Das Wort Heimweh und den dazugehörigen Schmerz habe sie früher nicht gekannt, erzählte die Chinesin Yu Hao auf der Bühne der Solothurner Filmtage. Doch inzwischen kennt sie das Gefühl – ausgerechnet die Schweiz, genauer: das Appenzell hat es in ihr geweckt. Früher reiste sie als Fernseh-Reporterin und -Produzentin für verschiedene chinesische Sender um die Welt. Einen Tag hier, eine Woche dort – ohne je Wurzeln zu schlagen. Bei dieser Arbeit lernte sie den gebürtigen Appenzeller Ernst Hohl kennen, sie verliebte sich und wollte seine Heimat kennenlernen. 

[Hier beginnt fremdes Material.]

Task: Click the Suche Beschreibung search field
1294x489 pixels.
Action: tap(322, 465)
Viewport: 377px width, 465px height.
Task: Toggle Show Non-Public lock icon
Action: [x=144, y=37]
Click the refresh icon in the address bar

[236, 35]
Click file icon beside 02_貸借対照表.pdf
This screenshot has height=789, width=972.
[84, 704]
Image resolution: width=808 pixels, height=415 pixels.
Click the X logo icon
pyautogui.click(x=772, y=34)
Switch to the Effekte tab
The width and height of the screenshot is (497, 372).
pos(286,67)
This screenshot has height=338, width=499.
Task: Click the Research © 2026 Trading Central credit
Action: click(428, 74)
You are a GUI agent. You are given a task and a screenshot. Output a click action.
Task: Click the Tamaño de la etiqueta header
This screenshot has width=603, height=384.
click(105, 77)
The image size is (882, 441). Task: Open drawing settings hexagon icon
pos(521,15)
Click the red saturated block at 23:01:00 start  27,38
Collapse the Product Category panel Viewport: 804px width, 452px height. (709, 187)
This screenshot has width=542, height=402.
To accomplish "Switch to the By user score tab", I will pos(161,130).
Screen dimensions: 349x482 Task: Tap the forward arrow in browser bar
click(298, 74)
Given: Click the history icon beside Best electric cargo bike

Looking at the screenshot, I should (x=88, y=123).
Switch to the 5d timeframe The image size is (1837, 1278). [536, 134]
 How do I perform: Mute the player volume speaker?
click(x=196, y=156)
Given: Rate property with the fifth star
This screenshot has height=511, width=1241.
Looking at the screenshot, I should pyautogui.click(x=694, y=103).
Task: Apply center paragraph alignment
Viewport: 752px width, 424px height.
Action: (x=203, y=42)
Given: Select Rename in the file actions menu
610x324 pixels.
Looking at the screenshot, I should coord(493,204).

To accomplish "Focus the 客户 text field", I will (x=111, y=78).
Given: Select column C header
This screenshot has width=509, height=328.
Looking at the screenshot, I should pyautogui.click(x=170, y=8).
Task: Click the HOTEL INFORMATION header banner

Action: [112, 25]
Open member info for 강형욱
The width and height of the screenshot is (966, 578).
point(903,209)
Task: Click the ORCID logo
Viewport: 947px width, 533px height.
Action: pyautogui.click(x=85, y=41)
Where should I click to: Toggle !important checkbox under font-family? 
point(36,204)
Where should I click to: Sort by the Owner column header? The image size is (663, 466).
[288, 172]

Ohne jeglichen Deutsch-Kenntnisse war das nicht gerade einfach. Yu Hao fand einen idealen Weg. Sie sah die Welt durch den Sucher ihrer Kamera, filmte alles und jedes und konnte als stille Beobachterin ihre Wortlosigkeit kaschieren. Die Schubladen füllten sich mit Filmmaterial – und irgendwann beschloss sie, das Material zu sichten und zu einem Dokumentarfilm zu schneiden. 

Es ist ein schöner, ein anrührender Film geworden. Einer, der auch uns das Appenzell mit seinen urtümlichen Bräuchen und seiner urtümlichen Landschaft näher bringt. Wenn Yu Hao den Bauern Johann auf seinem einsamen Gehöft besucht, ihm beim Senntum-Malen über die Schulter schaut und beeindruckt seinem Örgelispiel lauscht, können  wir dessen archaische Lebensform nachvollziehen. Wenn sie die Silvesterkläuse durch den Schnee begleitet und den Appenzeller Bub auf die Alp, begreifen wir etwas von der Verwurzelung dieser Menschen mit ihrer Landschaft. Und wenn sie die betenden Trachtenfrauen mit ihren gestärkten Hauben zeigt und sich dann an ihre ebenfalls oft betende Grossmutter in China erinnert, dann fühlen wir die Gemeinsamkeit von Menschen trotz riesigen Entfernungen und verschiedener Lebensart. 

Yu Hao sehnte sich nach Zugehörigkeit. Sie hat sie im Appenzell gefunden. Ihr Film zeigt: Heimat muss nicht immer dort sein, wo man hineingeboren worden ist. Sondern dort, wo man sich akzeptiert und angenommen fühlt.